**Raw records:**
— begin —

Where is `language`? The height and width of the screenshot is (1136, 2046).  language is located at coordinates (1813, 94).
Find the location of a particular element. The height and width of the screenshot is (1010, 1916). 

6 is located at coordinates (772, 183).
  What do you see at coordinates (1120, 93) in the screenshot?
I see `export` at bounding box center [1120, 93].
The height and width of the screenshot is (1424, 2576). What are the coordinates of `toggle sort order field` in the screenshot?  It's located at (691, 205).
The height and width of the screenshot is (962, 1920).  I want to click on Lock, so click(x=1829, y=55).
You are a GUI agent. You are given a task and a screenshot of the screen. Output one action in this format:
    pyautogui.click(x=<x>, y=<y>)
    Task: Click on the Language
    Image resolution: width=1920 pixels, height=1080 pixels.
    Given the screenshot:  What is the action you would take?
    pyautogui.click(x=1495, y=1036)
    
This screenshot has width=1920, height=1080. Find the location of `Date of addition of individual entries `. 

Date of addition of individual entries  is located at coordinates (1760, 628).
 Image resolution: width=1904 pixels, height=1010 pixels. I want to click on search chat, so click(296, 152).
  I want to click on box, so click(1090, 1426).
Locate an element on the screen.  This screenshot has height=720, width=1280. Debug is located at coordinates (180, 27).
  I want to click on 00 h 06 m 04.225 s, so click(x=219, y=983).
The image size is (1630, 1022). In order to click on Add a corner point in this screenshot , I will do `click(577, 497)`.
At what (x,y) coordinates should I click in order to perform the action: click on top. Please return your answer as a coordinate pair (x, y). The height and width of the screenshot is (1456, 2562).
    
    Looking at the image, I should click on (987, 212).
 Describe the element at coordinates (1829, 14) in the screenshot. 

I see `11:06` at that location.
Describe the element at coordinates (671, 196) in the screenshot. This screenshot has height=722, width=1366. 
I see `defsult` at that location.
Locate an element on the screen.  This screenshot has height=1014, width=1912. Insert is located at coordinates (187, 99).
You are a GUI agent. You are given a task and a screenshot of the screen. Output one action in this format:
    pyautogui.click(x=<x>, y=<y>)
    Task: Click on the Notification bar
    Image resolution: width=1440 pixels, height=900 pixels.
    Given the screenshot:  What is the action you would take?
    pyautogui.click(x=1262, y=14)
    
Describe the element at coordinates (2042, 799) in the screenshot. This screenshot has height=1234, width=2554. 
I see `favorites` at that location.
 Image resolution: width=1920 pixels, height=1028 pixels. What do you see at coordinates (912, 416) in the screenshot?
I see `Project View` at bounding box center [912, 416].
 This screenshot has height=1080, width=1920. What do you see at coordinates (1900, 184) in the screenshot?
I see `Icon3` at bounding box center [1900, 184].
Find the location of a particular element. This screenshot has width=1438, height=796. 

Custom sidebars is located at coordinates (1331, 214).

— end —

**Description of the task:**
Copy out every line of the listing above, unchanged and in the same order.

**Task answer:**
Where is `language`? The height and width of the screenshot is (1136, 2046).  language is located at coordinates (1813, 94).
Find the location of a particular element. The height and width of the screenshot is (1010, 1916). 

6 is located at coordinates (772, 183).
  What do you see at coordinates (1120, 93) in the screenshot?
I see `export` at bounding box center [1120, 93].
The height and width of the screenshot is (1424, 2576). What are the coordinates of `toggle sort order field` in the screenshot?  It's located at (691, 205).
The height and width of the screenshot is (962, 1920).  I want to click on Lock, so click(x=1829, y=55).
You are a GUI agent. You are given a task and a screenshot of the screen. Output one action in this format:
    pyautogui.click(x=<x>, y=<y>)
    Task: Click on the Language
    Image resolution: width=1920 pixels, height=1080 pixels.
    Given the screenshot:  What is the action you would take?
    pyautogui.click(x=1495, y=1036)
    
This screenshot has width=1920, height=1080. Find the location of `Date of addition of individual entries `. 

Date of addition of individual entries  is located at coordinates (1760, 628).
 Image resolution: width=1904 pixels, height=1010 pixels. I want to click on search chat, so click(296, 152).
  I want to click on box, so click(1090, 1426).
Locate an element on the screen.  This screenshot has height=720, width=1280. Debug is located at coordinates (180, 27).
  I want to click on 00 h 06 m 04.225 s, so click(x=219, y=983).
The image size is (1630, 1022). In order to click on Add a corner point in this screenshot , I will do `click(577, 497)`.
At what (x,y) coordinates should I click in order to perform the action: click on top. Please return your answer as a coordinate pair (x, y). The height and width of the screenshot is (1456, 2562).
    
    Looking at the image, I should click on (987, 212).
 Describe the element at coordinates (1829, 14) in the screenshot. 

I see `11:06` at that location.
Describe the element at coordinates (671, 196) in the screenshot. This screenshot has height=722, width=1366. 
I see `defsult` at that location.
Locate an element on the screen.  This screenshot has height=1014, width=1912. Insert is located at coordinates (187, 99).
You are a GUI agent. You are given a task and a screenshot of the screen. Output one action in this format:
    pyautogui.click(x=<x>, y=<y>)
    Task: Click on the Notification bar
    Image resolution: width=1440 pixels, height=900 pixels.
    Given the screenshot:  What is the action you would take?
    pyautogui.click(x=1262, y=14)
    
Describe the element at coordinates (2042, 799) in the screenshot. This screenshot has height=1234, width=2554. 
I see `favorites` at that location.
 Image resolution: width=1920 pixels, height=1028 pixels. What do you see at coordinates (912, 416) in the screenshot?
I see `Project View` at bounding box center [912, 416].
 This screenshot has height=1080, width=1920. What do you see at coordinates (1900, 184) in the screenshot?
I see `Icon3` at bounding box center [1900, 184].
Find the location of a particular element. This screenshot has width=1438, height=796. 

Custom sidebars is located at coordinates (1331, 214).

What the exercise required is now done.